American college football season

The 1981 Cal Poly Mustangs football team represented California Polytechnic State University, San Luis Obispo as a member of the California Collegiate Athletic Association (CCAA) during the 1981 NCAA Division II football season. Led by Joe Harper in his 14th and final season as head coach, Cal Poly compiled an overall record of 4–5 with a mark of 0–2 in conference play, placing last out of three teams in the CCAA. The Mustangs played home games at Mustang Stadium in San Luis Obispo, California.

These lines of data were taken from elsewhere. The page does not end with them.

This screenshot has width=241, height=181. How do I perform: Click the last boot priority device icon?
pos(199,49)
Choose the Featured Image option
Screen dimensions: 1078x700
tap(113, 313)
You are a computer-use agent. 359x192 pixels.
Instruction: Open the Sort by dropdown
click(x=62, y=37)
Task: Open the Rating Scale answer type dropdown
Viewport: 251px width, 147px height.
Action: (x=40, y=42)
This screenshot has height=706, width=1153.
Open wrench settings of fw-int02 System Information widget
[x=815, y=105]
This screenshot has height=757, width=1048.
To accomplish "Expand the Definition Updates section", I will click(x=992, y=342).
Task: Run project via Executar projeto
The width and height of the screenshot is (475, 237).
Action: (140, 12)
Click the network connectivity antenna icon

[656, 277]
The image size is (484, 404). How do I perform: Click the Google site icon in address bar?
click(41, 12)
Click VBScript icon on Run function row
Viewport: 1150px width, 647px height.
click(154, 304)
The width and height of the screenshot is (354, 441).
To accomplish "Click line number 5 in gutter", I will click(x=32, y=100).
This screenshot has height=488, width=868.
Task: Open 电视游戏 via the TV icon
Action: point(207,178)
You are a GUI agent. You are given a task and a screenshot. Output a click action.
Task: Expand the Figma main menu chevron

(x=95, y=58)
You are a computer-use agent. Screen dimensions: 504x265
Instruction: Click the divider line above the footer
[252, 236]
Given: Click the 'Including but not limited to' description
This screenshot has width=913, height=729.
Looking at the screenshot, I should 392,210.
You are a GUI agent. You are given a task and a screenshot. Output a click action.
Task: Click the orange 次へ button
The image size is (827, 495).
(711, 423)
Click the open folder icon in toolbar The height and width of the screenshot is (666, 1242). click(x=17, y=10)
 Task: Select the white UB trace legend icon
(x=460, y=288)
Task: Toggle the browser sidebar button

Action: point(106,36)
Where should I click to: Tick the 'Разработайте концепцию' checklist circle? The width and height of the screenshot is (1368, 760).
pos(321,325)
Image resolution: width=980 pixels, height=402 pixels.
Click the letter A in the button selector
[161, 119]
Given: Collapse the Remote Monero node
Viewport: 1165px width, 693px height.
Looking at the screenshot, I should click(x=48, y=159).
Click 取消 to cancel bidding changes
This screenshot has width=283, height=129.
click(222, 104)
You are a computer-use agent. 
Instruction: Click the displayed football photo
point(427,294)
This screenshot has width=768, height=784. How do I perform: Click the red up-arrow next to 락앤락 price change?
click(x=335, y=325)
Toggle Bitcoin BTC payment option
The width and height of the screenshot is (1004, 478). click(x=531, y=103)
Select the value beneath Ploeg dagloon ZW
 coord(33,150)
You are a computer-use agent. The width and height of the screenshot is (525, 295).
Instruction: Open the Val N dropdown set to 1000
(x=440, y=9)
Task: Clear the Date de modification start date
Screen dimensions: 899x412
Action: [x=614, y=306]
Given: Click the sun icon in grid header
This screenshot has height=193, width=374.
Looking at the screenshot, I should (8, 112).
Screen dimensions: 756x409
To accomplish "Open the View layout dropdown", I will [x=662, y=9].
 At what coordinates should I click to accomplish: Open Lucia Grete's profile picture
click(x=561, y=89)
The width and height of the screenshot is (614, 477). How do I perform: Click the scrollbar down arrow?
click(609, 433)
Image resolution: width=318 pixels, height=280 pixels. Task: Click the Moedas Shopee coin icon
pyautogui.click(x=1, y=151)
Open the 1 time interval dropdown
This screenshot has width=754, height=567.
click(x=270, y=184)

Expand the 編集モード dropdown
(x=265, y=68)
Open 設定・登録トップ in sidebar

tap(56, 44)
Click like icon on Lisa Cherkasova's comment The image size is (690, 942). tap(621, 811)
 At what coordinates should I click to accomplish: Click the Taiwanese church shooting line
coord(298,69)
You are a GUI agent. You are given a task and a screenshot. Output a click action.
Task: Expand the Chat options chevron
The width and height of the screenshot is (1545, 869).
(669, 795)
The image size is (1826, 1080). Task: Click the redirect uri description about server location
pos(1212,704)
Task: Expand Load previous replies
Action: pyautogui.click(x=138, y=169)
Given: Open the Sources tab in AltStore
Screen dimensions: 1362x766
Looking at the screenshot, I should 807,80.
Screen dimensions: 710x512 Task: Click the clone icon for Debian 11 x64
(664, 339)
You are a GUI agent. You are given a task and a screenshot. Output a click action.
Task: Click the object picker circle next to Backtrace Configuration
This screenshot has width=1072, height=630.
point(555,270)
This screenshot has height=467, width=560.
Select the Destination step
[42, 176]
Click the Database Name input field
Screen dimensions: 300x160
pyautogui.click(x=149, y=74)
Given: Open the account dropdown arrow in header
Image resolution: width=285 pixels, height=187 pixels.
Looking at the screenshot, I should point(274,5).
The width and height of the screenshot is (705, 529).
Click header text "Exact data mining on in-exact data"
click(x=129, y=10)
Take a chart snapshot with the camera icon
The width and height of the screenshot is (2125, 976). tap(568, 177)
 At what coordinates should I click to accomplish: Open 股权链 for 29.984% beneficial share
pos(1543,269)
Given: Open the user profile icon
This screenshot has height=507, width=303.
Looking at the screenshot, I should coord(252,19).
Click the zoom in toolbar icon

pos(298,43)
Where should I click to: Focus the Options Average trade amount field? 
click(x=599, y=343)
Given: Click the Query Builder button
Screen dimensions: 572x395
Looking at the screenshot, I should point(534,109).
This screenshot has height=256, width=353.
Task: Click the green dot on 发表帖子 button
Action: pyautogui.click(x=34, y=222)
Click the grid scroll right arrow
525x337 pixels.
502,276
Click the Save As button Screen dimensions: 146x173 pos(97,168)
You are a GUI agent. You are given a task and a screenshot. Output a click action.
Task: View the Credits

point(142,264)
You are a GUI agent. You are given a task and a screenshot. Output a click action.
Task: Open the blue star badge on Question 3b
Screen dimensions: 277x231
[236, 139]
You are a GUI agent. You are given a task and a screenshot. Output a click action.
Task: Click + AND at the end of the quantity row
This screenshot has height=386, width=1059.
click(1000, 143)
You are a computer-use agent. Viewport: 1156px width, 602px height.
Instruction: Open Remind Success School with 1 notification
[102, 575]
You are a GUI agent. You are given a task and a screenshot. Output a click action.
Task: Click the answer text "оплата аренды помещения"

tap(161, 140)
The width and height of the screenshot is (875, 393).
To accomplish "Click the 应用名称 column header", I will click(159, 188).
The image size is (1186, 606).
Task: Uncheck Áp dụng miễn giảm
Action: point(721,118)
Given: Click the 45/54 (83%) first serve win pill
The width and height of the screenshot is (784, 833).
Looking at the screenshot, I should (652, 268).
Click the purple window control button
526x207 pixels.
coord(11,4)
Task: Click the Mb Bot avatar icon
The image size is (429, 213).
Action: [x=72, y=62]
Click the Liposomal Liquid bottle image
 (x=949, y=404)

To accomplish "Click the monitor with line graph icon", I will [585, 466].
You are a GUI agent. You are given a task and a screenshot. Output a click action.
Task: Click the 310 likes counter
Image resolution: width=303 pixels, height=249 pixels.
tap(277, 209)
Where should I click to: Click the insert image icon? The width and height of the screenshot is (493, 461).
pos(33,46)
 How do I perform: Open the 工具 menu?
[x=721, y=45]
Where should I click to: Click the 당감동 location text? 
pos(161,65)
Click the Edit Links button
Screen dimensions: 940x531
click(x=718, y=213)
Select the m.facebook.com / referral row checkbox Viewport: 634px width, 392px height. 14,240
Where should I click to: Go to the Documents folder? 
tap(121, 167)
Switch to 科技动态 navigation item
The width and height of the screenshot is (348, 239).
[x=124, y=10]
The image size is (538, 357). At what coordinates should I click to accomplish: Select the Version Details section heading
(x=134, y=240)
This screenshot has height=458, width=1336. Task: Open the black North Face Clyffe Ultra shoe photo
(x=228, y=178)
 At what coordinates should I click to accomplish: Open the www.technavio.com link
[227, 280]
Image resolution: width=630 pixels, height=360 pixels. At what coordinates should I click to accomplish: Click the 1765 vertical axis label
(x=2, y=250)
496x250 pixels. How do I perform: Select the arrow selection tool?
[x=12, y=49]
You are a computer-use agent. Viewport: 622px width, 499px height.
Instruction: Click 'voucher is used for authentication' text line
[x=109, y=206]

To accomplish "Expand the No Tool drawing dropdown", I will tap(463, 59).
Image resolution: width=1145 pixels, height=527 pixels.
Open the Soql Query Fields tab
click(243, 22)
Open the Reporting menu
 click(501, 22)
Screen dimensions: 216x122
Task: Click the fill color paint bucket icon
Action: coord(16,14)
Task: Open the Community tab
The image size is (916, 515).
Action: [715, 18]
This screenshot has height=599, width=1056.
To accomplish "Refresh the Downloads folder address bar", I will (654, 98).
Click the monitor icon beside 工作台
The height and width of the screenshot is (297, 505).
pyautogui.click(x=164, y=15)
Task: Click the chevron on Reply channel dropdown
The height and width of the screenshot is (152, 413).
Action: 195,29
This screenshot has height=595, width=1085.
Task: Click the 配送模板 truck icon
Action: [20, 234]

1981 was the last season for CCAA football. The Mustangs won 12 football championships in their 36 years of membership, from 1946 to 1981,. All three 1981 football members of the CCAA (Cal State Northridge, Cal Poly Pomona, and Cal Poly) moved their football programs to the newly formed Western Football Conference (WFC) for the 1982 season.

==Schedule==

| Date | Opponent | Site | Result | Attendance | Source |
| September 12 | Cal Lutheran* | Mustang Stadium; San Luis Obispo, CA; | W 10–0 | 6,972 |  |
| September 19 | at Nevada* | Mackay Stadium; Reno, NV; | L 3–33 | 8,542–8,554 |  |
| September 26 | Cal Poly Pomona | Mustang Stadium; San Luis Obispo, CA; | L 21–35 | 6,504 |  |
| October 3 | at Cal State Fullerton* | Titan Field; Fullerton, CA; | L 10–34 | 5,125 |  |
| October 10 | Santa Clara* | Mustang Stadium; San Luis Obispo, CA; | W 21–17 | 3,948 |  |
| October 17 | UC Davis* | Mustang Stadium; San Luis Obispo, CA (rivalry); | W 30–0 | 4,356 |  |
| October 31 | Portland State* | Mustang Stadium; San Luis Obispo, CA; | W 41–12 | 4,410 |  |
| November 14 | at Boise State* | Bronco Stadium; Boise, ID; | L 6–17 | 17,260 |  |
| November 21 | at Cal State Northridge | Devonshire Downs; Northridge, CA; | L 14–30 | 2,467 |  |
*Non-conference game;

==Team players in the NFL==
The following Cal Poly Mustang players were selected in the 1982 NFL draft.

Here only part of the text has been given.